LOL, yeah. Those tapes are a better tool for just gauging and tracking weight gain/loss as opposed to getting an accurate true weight. When I first got him back, he taped at 850...and he was OBESE. I can hardly believe the difference when I look at his pictures from just a few months ago.


Then:










And recently


----------



## GracielaGata (Jan 14, 2012)

You want chunky- you saw that pony I posted right?! He is one of the chunkiest little things I have ever met. I think that is partly what makes him so oddly shaped- super thick crest area, no great topline and chunky butt.  

So you used to own Spud, sold/gave him away, then got him back? 

He is so cute!  My husband even said he wouldn't care about riding something so short with how he is built and what he can do.


----------



## smrobs (Jul 30, 2008)

His owners sent him to me to start when he was 3 and fell completely in love with him. They were very well meaning but naïve people who thought he would be a great match for their young daughter just because he was a pony. When I sent him home, I said that I thought she would get along with him IF she started in frequent lessons on him. Unfortunately, they took him home and turned him out and I don't even think they saddled him a half dozen times in the following 4 years.
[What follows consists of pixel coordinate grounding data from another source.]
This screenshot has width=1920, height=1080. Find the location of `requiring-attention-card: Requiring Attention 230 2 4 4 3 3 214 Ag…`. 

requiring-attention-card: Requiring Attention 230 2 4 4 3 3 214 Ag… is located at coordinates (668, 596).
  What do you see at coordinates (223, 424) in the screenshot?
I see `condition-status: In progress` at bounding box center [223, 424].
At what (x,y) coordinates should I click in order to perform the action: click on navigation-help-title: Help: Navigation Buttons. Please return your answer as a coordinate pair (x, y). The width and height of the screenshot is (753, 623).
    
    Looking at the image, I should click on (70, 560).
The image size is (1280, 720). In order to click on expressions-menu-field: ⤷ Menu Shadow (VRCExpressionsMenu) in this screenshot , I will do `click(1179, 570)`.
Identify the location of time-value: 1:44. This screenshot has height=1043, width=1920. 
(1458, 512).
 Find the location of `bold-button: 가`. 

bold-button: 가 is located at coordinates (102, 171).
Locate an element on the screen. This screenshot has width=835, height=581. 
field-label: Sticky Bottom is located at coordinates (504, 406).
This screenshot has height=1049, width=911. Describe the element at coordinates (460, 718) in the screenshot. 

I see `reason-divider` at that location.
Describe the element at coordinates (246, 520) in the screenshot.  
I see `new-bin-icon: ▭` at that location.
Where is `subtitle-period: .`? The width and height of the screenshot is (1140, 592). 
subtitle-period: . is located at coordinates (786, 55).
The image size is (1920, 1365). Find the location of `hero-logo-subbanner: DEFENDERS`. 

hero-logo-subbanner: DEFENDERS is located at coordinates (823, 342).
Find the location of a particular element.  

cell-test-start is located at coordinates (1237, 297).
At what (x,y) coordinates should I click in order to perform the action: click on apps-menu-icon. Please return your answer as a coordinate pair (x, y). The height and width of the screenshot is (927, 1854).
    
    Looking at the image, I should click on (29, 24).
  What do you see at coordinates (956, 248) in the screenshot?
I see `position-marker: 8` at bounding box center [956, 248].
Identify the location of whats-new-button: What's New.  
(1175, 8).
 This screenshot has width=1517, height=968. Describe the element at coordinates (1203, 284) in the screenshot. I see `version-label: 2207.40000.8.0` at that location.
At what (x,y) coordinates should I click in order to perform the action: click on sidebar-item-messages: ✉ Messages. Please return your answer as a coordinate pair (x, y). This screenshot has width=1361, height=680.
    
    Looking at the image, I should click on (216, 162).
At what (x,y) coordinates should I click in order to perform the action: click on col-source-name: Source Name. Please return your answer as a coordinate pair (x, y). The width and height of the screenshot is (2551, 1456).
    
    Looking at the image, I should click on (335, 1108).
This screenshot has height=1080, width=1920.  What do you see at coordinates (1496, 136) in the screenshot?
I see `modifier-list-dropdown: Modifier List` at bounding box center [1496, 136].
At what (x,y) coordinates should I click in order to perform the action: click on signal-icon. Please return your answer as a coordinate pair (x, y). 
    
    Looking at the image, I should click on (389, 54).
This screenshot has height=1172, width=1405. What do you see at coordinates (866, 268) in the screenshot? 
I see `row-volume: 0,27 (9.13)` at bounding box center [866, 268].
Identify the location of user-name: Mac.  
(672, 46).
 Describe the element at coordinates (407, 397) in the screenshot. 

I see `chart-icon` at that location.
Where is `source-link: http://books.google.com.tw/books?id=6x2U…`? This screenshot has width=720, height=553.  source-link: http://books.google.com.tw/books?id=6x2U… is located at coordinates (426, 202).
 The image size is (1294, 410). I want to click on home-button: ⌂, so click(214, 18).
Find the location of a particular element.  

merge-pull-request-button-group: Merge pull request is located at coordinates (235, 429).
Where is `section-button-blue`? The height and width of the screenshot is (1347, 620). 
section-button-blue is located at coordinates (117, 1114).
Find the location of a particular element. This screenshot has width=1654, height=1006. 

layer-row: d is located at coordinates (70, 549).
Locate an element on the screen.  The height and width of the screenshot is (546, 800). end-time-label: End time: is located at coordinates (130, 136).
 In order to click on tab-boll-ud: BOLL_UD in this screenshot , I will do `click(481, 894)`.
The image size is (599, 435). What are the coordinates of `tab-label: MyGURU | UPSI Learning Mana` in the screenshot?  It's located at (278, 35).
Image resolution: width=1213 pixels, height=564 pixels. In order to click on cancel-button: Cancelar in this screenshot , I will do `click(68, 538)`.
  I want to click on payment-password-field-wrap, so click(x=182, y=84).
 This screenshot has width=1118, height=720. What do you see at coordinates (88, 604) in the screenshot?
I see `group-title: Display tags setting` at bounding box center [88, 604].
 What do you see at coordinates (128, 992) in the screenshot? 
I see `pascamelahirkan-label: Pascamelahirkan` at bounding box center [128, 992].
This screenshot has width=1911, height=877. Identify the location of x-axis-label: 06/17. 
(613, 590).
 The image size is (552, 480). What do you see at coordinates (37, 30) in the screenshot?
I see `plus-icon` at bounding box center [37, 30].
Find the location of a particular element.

My brother is their farrier and he told me immediately when they mentioned to him that they were looking to sell all their horses. I made an offer and he came home. He's probably sad that he's no longer getting grain daily and is having to work, but at least he'll be sound here.


----------



## GracielaGata (Jan 14, 2012)

Eeks! Yes, definitely a candidate for no grain! In reality so many 'pet' riding horses don't truly need it. Ours get a tiny bit of wetted alfalfa pellets a few days in winter, but other than that, grass hay only.


----------



## smrobs (Jul 30, 2008)

Haha, I never imagined when I got him that I would work him hard enough to have to supplement his diet to keep his ribs from showing, but I do. This summer, he is being worked pretty hard (and it's been HOT) and the hay just isn't enough so he gets about 20 pounds of alfalfa pellets and 2 cups of oil a day in addition to the hay.


----------



## GracielaGata (Jan 14, 2012)

Oh my gosh!!!!! That is crazy!! But awesome for him, because it means he gets to be a horse and get used!!!! 

I am trying to find a place to go 'play' with some cows locally, as I think my mare would really enjoy the job. She is still far from needing a supplemental energy source... but...


----------



## smrobs (Jul 30, 2008)

Well, if you ever have the opportunity to get away for a while in the summer, come on down to TX and bring your mare. We normally have 500+ head of yearlings to take care of


----------



## GracielaGata (Jan 14, 2012)

I KNOW!!! You've already offered it!!!! 
If I could get away, I would so take you up on that!! It is so cool that you offer it.  And thank you.


----------